20Au total, différentes ressources peuvent intervenir dans les services aux personnes. Les ressources marchandes proviennent de l’échange marchand (déclaré ou non) et représentent la contribution payée par l’usager. Les ressources non marchandes sont constituées par l’ensemble de subventions octroyées par les pouvoirs publics, subventions que l’on peut répartir, principalement, en deux groupes : les subventions liées au caractère collectif du service qui permettent de le financer ou liées à la finalité sociale du service afin de rendre le service accessible à tous (aides familiales, crèches…) ; les subventions liées aux politiques actives sur le marché du travail destinées à faciliter la remise au travail de chômeurs à travers les programmes de traitement social du chômage. Enfin, il faut mentionner les ressources non monétaires à travers la mobilisation des contributions familiales ou du travail bénévole. Ces dernières peuvent être mises à disposition soit dans le cadre domestique relevant de la sphère privée, soit dans le cadre d’un engagement public assumé de manière volontaire.

> [Énoncé] D'après l'article consacré aux ressources des services aux personnes, d'où proviennent les ressources marchandes et que représentent-elles ? Veuillez vous fonder exclusivement sur l'article.

> [Ensemble d'enregistrements]
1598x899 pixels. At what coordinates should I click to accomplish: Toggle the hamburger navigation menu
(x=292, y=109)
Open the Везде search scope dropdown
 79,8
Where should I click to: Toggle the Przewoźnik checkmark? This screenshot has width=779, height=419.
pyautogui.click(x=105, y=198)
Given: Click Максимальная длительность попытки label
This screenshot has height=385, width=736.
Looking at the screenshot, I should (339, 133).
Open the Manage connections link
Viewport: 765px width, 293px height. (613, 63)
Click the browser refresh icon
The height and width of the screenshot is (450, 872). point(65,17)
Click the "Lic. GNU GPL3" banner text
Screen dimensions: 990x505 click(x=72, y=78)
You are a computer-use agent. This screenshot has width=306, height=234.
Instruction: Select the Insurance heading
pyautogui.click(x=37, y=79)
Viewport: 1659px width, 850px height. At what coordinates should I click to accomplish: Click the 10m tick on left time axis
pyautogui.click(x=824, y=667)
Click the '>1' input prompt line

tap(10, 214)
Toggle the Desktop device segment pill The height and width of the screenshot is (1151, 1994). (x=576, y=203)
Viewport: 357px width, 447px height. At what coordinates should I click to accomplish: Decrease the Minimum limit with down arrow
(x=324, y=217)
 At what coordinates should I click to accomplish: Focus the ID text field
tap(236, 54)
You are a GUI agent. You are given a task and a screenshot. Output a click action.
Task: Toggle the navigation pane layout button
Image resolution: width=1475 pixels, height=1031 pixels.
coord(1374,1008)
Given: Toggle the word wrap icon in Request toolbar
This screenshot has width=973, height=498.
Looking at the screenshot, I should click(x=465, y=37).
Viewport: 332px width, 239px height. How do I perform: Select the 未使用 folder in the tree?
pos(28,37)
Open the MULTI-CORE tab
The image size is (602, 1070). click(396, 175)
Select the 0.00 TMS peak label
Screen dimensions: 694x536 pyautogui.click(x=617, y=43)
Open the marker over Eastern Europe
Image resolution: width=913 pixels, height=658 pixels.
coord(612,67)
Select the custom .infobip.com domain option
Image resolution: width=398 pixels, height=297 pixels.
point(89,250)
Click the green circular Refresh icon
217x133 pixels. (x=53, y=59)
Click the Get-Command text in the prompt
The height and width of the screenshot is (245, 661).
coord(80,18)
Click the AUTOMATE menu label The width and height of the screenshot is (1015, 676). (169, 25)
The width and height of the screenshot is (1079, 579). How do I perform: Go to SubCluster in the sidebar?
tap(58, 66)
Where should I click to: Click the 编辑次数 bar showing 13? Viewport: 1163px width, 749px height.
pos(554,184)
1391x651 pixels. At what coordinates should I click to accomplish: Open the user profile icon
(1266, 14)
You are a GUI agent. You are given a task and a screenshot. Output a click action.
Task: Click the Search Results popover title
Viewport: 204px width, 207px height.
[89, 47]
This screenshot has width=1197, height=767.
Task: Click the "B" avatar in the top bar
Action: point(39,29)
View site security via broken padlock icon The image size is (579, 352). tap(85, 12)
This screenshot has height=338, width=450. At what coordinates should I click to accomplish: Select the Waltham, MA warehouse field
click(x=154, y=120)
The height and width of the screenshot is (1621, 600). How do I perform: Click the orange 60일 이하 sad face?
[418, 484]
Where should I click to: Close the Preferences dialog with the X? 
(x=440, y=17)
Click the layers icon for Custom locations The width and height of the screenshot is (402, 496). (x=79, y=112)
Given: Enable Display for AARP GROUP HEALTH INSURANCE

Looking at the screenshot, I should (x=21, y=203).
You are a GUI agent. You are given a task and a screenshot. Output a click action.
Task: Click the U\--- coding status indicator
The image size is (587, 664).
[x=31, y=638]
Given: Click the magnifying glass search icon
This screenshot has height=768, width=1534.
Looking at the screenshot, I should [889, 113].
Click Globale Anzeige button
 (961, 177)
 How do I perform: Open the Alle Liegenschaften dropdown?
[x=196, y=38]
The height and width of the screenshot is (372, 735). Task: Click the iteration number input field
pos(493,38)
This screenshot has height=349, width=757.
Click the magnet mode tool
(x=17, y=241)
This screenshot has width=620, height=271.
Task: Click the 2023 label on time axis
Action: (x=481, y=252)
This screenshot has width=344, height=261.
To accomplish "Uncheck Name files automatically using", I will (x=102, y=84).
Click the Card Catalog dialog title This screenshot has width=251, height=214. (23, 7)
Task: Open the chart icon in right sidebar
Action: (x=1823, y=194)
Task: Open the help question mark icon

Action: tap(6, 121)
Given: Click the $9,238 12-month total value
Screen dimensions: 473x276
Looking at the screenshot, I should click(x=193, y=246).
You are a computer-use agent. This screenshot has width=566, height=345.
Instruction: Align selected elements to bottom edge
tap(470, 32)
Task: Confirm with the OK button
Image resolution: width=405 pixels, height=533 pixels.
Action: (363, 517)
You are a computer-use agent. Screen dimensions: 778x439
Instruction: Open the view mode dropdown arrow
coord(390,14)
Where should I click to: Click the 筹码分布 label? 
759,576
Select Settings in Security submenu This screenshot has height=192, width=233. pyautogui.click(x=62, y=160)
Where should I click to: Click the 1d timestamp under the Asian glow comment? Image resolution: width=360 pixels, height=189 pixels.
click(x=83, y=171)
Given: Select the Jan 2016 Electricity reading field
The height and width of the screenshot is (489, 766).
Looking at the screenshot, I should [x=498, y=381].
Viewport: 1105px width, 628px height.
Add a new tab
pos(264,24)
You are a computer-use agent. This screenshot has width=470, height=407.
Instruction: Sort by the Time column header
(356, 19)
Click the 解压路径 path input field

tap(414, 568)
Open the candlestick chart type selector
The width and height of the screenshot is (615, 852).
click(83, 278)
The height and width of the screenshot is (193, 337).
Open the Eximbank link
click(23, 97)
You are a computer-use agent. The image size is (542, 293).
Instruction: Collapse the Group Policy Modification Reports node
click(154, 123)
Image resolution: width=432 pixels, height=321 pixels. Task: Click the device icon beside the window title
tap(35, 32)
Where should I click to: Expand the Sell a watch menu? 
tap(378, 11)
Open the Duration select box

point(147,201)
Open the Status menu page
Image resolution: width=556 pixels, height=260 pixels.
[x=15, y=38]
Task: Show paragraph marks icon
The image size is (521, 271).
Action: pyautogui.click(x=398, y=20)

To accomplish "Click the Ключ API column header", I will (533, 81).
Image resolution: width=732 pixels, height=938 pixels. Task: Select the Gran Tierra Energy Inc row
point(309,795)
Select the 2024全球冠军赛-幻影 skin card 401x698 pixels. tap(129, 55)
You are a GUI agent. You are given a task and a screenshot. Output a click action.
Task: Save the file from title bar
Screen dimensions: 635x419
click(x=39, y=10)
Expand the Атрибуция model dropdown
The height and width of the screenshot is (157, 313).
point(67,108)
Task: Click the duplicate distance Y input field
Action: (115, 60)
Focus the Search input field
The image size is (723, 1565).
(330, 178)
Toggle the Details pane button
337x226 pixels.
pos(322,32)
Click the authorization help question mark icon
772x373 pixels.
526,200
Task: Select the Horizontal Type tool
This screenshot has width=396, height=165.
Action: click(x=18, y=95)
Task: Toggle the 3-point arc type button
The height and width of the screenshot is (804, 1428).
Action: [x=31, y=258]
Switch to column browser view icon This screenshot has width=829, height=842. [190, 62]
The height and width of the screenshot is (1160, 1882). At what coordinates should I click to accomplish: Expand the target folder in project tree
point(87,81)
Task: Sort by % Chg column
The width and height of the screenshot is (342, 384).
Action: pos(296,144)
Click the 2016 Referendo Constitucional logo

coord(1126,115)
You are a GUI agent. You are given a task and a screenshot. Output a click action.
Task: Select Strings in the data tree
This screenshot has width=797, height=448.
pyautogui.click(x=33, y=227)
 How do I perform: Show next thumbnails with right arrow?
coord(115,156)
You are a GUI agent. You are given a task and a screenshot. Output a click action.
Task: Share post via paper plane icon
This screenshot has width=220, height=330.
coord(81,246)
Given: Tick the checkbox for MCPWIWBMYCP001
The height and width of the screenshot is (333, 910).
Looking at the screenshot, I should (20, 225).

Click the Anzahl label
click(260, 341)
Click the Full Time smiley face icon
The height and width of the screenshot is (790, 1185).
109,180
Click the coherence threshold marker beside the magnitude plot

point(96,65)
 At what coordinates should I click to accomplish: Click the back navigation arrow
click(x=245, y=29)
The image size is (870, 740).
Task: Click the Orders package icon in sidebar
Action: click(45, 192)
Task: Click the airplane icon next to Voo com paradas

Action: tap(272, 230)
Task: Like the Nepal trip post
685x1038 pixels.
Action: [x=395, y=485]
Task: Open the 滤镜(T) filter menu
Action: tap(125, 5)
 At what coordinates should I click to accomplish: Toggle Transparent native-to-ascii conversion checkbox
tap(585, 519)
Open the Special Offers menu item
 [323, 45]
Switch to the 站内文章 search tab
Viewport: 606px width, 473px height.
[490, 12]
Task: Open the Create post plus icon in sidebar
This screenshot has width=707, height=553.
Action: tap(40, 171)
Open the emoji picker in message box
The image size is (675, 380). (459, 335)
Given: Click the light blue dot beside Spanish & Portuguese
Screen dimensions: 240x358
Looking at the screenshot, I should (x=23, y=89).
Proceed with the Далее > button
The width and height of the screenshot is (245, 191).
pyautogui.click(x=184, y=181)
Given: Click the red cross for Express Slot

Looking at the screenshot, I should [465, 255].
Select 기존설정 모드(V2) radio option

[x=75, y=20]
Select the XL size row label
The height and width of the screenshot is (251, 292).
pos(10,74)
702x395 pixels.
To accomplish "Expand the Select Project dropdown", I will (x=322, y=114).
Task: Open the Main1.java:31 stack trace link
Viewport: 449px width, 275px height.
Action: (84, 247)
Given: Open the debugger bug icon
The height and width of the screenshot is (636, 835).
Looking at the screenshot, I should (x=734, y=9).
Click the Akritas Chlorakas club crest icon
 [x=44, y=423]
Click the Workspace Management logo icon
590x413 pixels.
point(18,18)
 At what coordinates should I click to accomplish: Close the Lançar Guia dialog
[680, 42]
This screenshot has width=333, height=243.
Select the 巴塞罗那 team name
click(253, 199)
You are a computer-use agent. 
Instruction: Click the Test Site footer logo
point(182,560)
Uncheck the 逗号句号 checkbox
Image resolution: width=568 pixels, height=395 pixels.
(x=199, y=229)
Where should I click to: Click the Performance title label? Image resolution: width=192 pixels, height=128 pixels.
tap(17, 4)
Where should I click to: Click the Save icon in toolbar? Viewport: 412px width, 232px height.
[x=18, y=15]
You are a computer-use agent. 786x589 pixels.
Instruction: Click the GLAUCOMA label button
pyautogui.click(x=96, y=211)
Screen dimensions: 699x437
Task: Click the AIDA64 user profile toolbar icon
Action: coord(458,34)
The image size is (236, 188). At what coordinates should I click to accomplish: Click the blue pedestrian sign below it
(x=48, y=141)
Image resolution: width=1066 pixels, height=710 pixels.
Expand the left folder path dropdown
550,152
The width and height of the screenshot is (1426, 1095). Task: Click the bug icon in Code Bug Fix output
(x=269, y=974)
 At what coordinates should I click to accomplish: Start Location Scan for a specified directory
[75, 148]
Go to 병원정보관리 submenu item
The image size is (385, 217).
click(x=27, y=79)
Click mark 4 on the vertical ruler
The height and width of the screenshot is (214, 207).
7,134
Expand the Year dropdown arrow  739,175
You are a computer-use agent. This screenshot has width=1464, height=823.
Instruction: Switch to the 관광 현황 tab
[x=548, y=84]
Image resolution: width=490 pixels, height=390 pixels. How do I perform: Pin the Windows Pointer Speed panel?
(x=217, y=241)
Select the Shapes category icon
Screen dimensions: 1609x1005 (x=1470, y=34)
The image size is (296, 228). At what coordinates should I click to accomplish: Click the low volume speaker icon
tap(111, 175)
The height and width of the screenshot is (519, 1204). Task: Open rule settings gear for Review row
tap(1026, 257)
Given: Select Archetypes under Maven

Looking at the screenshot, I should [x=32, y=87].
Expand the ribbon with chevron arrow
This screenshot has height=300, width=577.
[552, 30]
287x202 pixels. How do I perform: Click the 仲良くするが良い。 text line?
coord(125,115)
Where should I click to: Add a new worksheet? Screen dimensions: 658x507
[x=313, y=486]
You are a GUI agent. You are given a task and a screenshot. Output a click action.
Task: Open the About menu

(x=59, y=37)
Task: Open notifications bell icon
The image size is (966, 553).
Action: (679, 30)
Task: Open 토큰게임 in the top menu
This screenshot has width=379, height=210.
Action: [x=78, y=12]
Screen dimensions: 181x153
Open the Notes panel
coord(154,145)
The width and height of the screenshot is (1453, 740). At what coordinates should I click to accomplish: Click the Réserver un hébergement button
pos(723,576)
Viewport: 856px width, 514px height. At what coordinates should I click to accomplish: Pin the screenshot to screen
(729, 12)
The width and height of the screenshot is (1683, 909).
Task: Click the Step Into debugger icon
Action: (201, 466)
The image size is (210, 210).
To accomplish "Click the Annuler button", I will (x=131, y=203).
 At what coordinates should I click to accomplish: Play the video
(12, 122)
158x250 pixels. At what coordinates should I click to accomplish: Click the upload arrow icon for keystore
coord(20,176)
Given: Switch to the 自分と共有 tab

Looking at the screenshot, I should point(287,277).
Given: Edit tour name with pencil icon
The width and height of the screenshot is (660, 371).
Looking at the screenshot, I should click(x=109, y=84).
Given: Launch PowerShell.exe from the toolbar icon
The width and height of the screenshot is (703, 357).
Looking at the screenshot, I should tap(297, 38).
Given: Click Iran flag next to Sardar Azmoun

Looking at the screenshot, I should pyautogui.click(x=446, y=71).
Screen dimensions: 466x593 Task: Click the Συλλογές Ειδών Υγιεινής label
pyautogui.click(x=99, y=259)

> [Réponse rédigée] Elles proviennent de l'échange marchand, déclaré ou non, et représentent la contribution payée par l'usager.